> _SUPPLIED DATA_
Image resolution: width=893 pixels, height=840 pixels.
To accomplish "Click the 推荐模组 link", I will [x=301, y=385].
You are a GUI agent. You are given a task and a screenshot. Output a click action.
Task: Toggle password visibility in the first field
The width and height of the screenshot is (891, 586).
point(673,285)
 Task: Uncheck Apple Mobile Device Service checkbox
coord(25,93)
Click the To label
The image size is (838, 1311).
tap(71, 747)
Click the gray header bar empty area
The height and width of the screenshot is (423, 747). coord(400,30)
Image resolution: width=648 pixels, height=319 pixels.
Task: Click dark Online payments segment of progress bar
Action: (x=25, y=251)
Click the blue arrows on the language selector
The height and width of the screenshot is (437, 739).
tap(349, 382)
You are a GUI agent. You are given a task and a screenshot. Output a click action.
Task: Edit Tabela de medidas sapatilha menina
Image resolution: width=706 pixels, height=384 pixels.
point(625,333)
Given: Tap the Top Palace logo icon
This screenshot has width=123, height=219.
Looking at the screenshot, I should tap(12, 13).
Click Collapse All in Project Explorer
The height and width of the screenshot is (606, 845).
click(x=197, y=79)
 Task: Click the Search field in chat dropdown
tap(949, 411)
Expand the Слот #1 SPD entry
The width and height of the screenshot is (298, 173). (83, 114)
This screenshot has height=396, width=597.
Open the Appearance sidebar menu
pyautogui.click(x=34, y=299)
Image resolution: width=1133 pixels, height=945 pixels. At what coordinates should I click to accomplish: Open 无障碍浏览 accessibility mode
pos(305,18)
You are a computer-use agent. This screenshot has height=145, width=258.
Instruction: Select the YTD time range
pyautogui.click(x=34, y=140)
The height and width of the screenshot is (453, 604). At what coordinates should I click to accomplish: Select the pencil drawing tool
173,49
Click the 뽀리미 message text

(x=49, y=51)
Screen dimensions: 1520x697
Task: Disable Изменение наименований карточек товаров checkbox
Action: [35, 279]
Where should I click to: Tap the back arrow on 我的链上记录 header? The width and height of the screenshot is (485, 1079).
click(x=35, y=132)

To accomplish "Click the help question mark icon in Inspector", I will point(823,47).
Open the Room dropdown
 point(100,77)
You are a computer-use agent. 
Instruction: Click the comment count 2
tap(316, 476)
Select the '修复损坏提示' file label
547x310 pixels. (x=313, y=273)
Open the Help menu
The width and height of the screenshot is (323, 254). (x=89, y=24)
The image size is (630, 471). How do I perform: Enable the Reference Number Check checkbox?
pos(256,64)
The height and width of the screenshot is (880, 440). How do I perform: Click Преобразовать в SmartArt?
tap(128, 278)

> _WHAT TO PRODUCE_
Output all of the records above exactly as they appear.

> _REPLY TO THE EXERCISE_
Image resolution: width=893 pixels, height=840 pixels.
To accomplish "Click the 推荐模组 link", I will [x=301, y=385].
You are a GUI agent. You are given a task and a screenshot. Output a click action.
Task: Toggle password visibility in the first field
The width and height of the screenshot is (891, 586).
point(673,285)
 Task: Uncheck Apple Mobile Device Service checkbox
coord(25,93)
Click the To label
The image size is (838, 1311).
tap(71, 747)
Click the gray header bar empty area
The height and width of the screenshot is (423, 747). coord(400,30)
Image resolution: width=648 pixels, height=319 pixels.
Task: Click dark Online payments segment of progress bar
Action: (x=25, y=251)
Click the blue arrows on the language selector
The height and width of the screenshot is (437, 739).
tap(349, 382)
You are a GUI agent. You are given a task and a screenshot. Output a click action.
Task: Edit Tabela de medidas sapatilha menina
Image resolution: width=706 pixels, height=384 pixels.
point(625,333)
Given: Tap the Top Palace logo icon
This screenshot has width=123, height=219.
Looking at the screenshot, I should tap(12, 13).
Click Collapse All in Project Explorer
The height and width of the screenshot is (606, 845).
click(x=197, y=79)
 Task: Click the Search field in chat dropdown
tap(949, 411)
Expand the Слот #1 SPD entry
The width and height of the screenshot is (298, 173). (83, 114)
This screenshot has height=396, width=597.
Open the Appearance sidebar menu
pyautogui.click(x=34, y=299)
Image resolution: width=1133 pixels, height=945 pixels. At what coordinates should I click to accomplish: Open 无障碍浏览 accessibility mode
pos(305,18)
You are a computer-use agent. This screenshot has height=145, width=258.
Instruction: Select the YTD time range
pyautogui.click(x=34, y=140)
The height and width of the screenshot is (453, 604). At what coordinates should I click to accomplish: Select the pencil drawing tool
173,49
Click the 뽀리미 message text

(x=49, y=51)
Screen dimensions: 1520x697
Task: Disable Изменение наименований карточек товаров checkbox
Action: [35, 279]
Where should I click to: Tap the back arrow on 我的链上记录 header? The width and height of the screenshot is (485, 1079).
click(x=35, y=132)

To accomplish "Click the help question mark icon in Inspector", I will point(823,47).
Open the Room dropdown
 point(100,77)
You are a computer-use agent. 
Instruction: Click the comment count 2
tap(316, 476)
Select the '修复损坏提示' file label
547x310 pixels. (x=313, y=273)
Open the Help menu
The width and height of the screenshot is (323, 254). (x=89, y=24)
The image size is (630, 471). How do I perform: Enable the Reference Number Check checkbox?
pos(256,64)
The height and width of the screenshot is (880, 440). How do I perform: Click Преобразовать в SmartArt?
tap(128, 278)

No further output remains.